If I do the narrowing of the disability employment gap and how that overestimates the changes in inequality, and Melanie can do the economic cycle. I'm not sure we can answer on the impact assessment, because we don't know what employers are doing. But the disability employment gap appears to have narrowed over time, it's gone down. It's gone down more in the UK than it has for Wales. But it can be misleading in terms of thinking, and the Westminster Government, the last Governments, have made a big deal about that, that they're doing good work in the area of disability and equality. But that as an indicator is misleading in the context of the prevalence rate going up, and it can't be relied on. One way of correcting for that and thinking about the total loss to the labour market, or the total loss to the economy from disability, is to multiply the prevalence rate by the disability employment gap, and when you do that, it hasn't narrowed. It stayed pretty constant until COVID, and COVID has been a big health shock. That measure has then gone up, and, interestingly, the disability employment gap has stopped narrowing. So, you have to be very careful with the interpretation, and interpreting a narrowing gap in terms of successful policy and progress towards equality for disabled people, because you can't infer that.

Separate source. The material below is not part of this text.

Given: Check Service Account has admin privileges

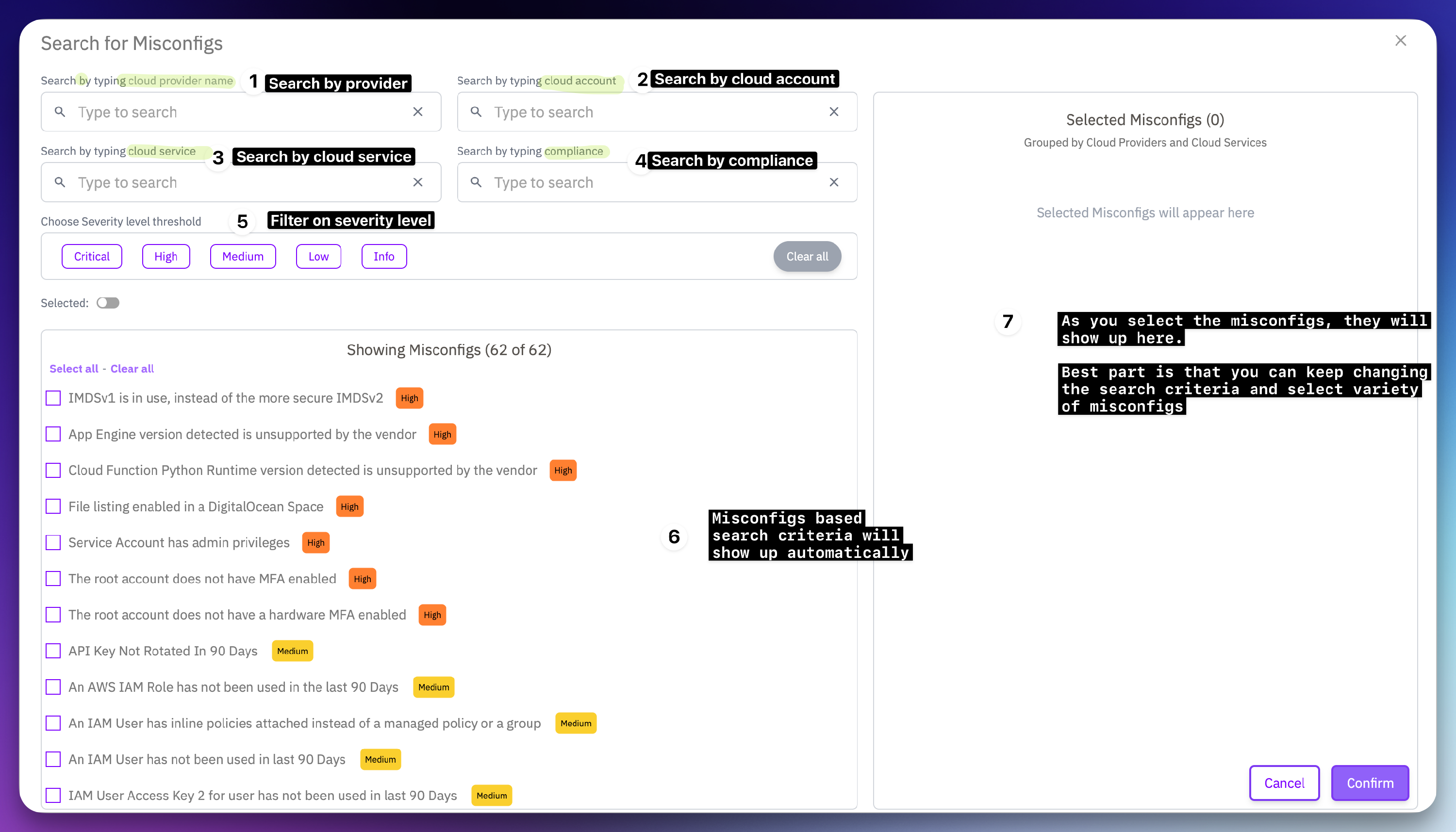Looking at the screenshot, I should click(x=53, y=543).
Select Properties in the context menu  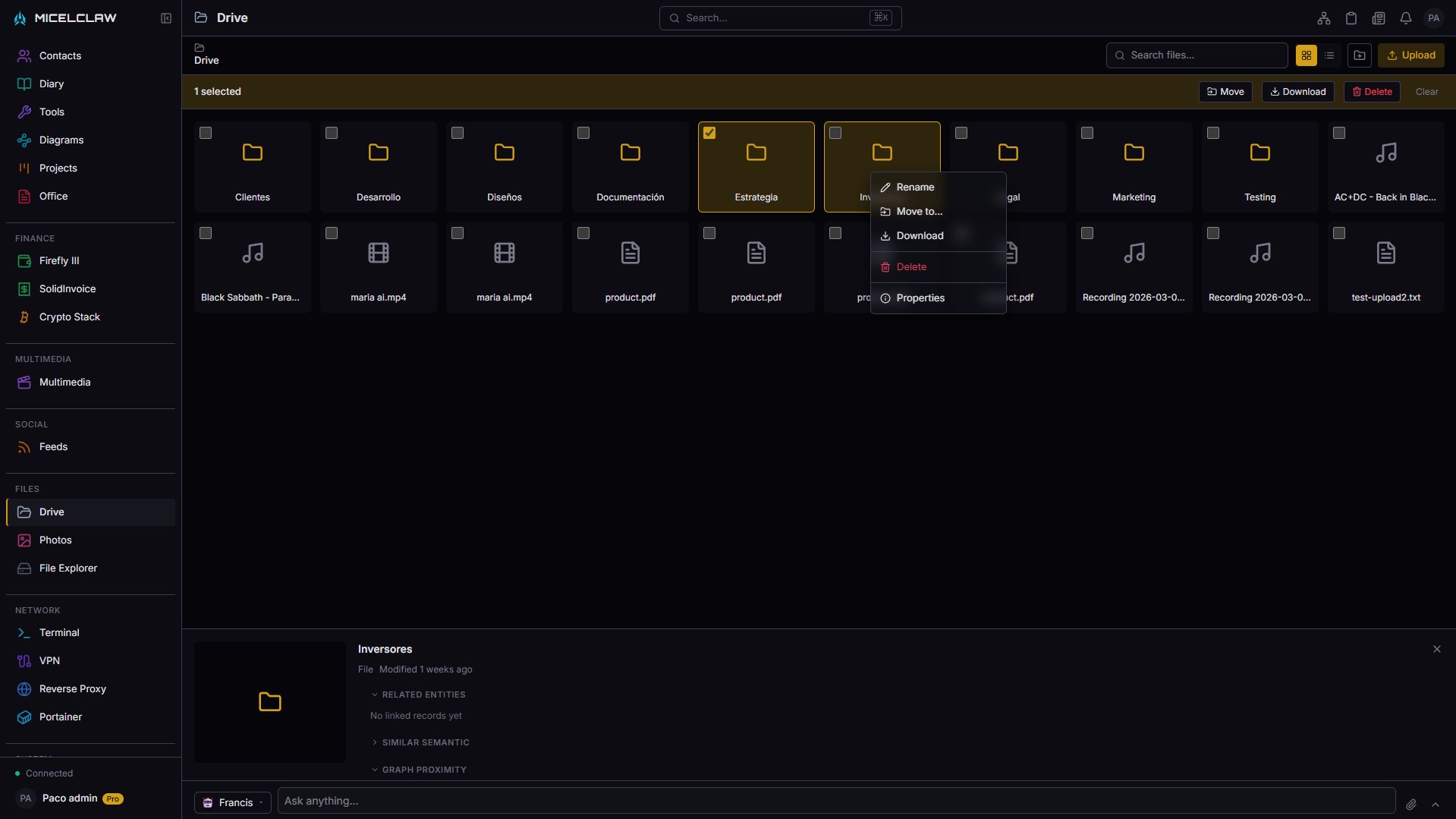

So, if I talk a bit about our work, generally, a bit like what Mark said in terms of the regional picture, if you've got a weak labour market, you'd expect disabled people to be even more disadvantaged. We looked at the in-work experience through the recession, using self-reported information about the kind of practices or experiences of disabled employees in work, and in general it was a more negative experience of the recession. So, that was things like overtime being cut, the hours, pay freezes, but also disabled employees reported more things like changes in their role and their work organisation. There are obviously particular challenges, especially if you've got accommodations, around change, perhaps, in your workplace. So, I think there is an important role in terms of continuous monitoring and recognising that things like the economic cycle, but also we did some work looking at the impact of the pandemic, they can be particularly acute events and they can exacerbate what are already the existing inequalities, like a disability pay gap that already exists.

Okay, thank you very much indeed. If there are no further questions from Members, I'd like to thank you very much indeed for your contributions. We'll send you a transcript, so feel free to amend it if we've recorded your contribution incorrectly. Otherwise, thank you very much for taking the time to give us the benefit of your advice.

15:50
4. Papurau i’w nodi
4. Papers to note

There is just one paper to note, in our correspondence from the Royal College of Speech and Language Therapists. Can we just note that? Thank you very much. Jane Dodds.

Thank you. Sorry to come in here. Thank you very much to them for their updated paper. I'd like to note it, but I'd also like us to take action on the two recommendations that they suggest at the end of their letter. Thank you.

Excellent. Perhaps we can discuss the detail in private session.

5. Cynnig o dan Reol Sefydlog Rhif 17.42(ix) i benderfynu gwahardd y cyhoedd o weddill y cyfarfod
5. Motion under Standing Order 17.42(ix) to resolve to exclude the public from the remainder of the meeting

Cynnig:

bod y pwyllgor yn penderfynu gwahardd y cyhoedd o weddill y cyfarfod yn unol â Rheol Sefydlog 17.42(ix).

Motion:

that the committee resolves to exclude the public from the remainder of the meeting in accordance with Standing Order 17.42(ix).

Cynigiwyd y cynnig.

Motion moved.

I just want to ask Members to agree that we go into private session under Standing Order 17.42 for the remainder of this meeting. I see no disagreement. 

Derbyniwyd y cynnig.

Daeth rhan gyhoeddus y cyfarfod i ben am 15:51.

Motion agreed.

The public part of the meeting ended at 15:51.